DESAFIO A:
Indique se cada afirmação concorda com o texto sobre As Farpas, respondendo sim ou não e citando as palavras decisivas do texto: (i) A Advertência à primeira edição é de 1890. (ii) As Farpas foram reunidas dez anos depois. (iii) Eça de Queirós deu às Farpas escritas por si o nome de Uma Campanha Alegre.

TEXTO DA PÁGINA:
Nos últimos dias, tem vindo ao de cima certa indignação sobre o que é escrito aqui. Vozes em coro gritam: "Por que é que dizes coisas tão arrojadas? Contra quem vociferas? Que ganhas em humilhar os outros?" Encontrei uma resposta idónea para esta indignação guardada nos arquivos longínquos da minha memória...
No final do século XIX, um jovem coimbrão e um povoense agitaram o país com uma escrita mordaz, com a qual pretendiam a pedagogia geral de um povo e o ataque severo às mentalidades da época. As Farpas de Ramalho Ortigão e Eça de Queirós, reunidas vinte anos depois, voltariam a ser publicadas. Às que tinham sido escritas por si deu-lhes Eça de Queirós o nome de Uma Campanha Alegre.
Podemos ler, na Advertência à primeira edição, de 1890, o seguinte:
"As páginas deste livro são aquelas com que outrora concorri para as Farpas, quando Ramalho Ortigão e eu, convencidos, como o Poeta, que a "tolice tem cabeça de touro", decidimos farpear até à morte a alimária pesada e temerosa."
Este espaço, não querendo farpear da mesma forma geral, reconhece contudo a existência de uma "alimária pesada e temerosa" que fala sobre futebol e que, unicamente neste âmbito, necessita de uma ou outra farpada.

DESAFIO B:
Recolha todas as linhas dos registos que contenham a palavra "with".

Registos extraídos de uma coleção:

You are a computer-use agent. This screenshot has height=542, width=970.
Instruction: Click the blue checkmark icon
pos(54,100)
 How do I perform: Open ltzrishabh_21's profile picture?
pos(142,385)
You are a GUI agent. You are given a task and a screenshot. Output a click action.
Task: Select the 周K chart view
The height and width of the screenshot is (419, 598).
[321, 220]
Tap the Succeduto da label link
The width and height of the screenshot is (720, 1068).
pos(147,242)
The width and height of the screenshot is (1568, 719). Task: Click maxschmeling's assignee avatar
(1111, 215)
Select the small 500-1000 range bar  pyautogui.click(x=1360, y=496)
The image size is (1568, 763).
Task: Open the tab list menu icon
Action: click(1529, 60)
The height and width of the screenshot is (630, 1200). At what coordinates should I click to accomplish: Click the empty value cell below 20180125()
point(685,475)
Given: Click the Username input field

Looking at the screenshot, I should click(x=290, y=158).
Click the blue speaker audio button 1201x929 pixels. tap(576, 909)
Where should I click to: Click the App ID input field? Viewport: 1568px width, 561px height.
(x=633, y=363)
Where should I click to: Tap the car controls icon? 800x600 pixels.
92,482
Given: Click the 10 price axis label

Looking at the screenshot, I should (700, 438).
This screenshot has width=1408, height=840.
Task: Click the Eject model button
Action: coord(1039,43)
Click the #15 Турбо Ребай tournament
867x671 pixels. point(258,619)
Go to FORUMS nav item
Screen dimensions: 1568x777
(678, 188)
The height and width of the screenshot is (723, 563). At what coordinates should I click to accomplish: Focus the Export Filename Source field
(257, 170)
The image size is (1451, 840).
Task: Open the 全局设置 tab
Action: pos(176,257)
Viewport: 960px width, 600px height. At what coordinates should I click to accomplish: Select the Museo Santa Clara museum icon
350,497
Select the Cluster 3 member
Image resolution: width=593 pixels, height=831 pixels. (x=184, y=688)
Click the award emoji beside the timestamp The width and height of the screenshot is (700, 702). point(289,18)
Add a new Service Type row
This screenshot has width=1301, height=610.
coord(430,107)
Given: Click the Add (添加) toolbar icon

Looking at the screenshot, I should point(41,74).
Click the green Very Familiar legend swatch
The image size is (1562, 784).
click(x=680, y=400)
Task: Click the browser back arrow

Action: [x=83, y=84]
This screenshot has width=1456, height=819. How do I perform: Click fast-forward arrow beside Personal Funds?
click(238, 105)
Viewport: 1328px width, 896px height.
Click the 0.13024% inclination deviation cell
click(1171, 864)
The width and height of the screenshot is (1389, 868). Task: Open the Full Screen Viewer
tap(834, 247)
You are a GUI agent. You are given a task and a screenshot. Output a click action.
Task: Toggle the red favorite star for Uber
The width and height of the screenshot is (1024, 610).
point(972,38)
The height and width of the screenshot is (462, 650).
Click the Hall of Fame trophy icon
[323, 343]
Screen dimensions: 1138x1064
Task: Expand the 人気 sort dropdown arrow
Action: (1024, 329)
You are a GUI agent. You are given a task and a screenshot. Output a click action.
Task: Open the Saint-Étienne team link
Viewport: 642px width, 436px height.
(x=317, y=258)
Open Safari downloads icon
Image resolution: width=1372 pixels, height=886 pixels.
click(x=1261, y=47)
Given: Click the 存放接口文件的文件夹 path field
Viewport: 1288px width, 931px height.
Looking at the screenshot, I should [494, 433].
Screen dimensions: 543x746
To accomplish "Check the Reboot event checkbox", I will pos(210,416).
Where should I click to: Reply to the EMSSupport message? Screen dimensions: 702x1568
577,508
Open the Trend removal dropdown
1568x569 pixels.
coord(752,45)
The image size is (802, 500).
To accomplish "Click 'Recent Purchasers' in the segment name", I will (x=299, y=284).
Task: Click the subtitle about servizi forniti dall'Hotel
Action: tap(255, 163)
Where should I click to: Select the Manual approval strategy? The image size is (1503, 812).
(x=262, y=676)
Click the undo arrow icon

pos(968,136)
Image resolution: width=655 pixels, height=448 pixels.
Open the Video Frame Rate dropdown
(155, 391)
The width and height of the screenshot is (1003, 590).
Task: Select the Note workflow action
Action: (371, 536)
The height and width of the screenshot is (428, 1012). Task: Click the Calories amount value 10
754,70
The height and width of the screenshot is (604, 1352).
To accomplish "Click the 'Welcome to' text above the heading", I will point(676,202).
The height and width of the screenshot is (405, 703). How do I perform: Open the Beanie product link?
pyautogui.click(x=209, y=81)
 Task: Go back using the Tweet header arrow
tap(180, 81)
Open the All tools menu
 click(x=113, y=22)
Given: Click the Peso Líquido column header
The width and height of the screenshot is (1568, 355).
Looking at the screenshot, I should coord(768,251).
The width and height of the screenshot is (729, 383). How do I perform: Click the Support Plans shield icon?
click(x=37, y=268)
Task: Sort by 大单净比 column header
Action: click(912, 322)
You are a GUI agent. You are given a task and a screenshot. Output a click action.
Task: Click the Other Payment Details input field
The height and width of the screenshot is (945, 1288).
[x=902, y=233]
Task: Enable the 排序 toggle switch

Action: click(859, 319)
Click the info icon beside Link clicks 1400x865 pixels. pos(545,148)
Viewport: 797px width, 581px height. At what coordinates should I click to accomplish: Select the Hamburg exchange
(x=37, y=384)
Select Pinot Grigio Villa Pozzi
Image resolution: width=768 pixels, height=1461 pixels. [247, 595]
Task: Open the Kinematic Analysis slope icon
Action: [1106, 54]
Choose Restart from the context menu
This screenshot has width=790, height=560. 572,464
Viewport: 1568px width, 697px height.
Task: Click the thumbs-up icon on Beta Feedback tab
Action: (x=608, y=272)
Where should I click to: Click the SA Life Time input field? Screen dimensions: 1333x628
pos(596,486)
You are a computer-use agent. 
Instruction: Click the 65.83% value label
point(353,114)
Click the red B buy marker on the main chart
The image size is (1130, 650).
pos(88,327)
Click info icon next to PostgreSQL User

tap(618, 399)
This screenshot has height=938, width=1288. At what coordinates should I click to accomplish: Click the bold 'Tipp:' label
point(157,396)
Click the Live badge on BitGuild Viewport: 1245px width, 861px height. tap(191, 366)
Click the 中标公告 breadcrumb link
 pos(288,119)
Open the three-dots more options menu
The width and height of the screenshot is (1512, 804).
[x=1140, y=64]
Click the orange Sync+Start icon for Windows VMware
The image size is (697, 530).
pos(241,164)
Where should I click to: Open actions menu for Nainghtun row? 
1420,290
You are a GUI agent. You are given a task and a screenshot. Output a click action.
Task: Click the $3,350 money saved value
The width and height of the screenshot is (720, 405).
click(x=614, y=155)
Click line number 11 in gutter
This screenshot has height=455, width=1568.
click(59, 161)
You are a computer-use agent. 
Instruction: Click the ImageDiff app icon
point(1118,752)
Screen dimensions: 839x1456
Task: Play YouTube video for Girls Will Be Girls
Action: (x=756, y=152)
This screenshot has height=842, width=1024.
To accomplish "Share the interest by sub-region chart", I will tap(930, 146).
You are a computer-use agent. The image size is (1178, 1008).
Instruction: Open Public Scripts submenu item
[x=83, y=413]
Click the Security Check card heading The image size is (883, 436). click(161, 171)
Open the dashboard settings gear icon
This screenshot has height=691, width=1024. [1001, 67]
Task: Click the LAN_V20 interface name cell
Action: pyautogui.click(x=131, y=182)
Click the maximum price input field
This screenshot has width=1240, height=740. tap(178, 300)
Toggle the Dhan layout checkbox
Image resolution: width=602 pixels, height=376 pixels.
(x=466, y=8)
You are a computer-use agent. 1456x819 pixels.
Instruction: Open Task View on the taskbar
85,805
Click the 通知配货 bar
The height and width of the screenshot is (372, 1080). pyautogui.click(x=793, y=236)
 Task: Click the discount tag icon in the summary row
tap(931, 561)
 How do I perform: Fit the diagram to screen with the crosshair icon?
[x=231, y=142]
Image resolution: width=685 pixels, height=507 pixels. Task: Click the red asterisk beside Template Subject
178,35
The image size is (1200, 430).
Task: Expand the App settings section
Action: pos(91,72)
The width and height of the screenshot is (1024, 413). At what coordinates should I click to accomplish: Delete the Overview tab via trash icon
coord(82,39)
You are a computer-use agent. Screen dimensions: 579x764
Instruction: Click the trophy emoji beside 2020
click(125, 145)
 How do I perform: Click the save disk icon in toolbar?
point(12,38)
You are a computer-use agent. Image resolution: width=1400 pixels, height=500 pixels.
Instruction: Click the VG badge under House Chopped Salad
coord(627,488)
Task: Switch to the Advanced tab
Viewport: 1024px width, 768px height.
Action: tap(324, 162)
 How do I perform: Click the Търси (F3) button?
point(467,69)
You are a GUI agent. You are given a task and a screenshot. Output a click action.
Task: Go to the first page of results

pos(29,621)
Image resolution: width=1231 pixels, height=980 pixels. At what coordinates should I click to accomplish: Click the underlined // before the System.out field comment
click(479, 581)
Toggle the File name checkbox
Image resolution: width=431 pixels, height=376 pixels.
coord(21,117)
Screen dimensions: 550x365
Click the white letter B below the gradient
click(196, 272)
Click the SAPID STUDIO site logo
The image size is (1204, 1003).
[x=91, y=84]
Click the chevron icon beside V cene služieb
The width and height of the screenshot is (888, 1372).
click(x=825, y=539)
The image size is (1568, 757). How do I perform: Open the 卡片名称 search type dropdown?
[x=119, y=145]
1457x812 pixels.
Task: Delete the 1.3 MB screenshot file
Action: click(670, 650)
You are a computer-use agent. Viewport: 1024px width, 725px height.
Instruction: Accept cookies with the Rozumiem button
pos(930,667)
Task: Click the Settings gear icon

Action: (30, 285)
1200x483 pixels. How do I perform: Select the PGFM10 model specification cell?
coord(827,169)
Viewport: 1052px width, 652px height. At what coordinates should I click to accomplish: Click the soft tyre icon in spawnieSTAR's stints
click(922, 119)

RESULTADO DO EXERCÍCIO A:
(i) Sim: "na Advertência à primeira edição, de 1890"
(ii) Não: "reunidas vinte anos depois"
(iii) Sim: "Às que tinham sido escritas por si deu-lhes Eça de Queirós o nome de Uma Campanha Alegre."

RESULTADO DO EXERCÍCIO B:
 How do I perform: Fit the diagram to screen with the crosshair icon?
Instruction: Accept cookies with the Rozumiem button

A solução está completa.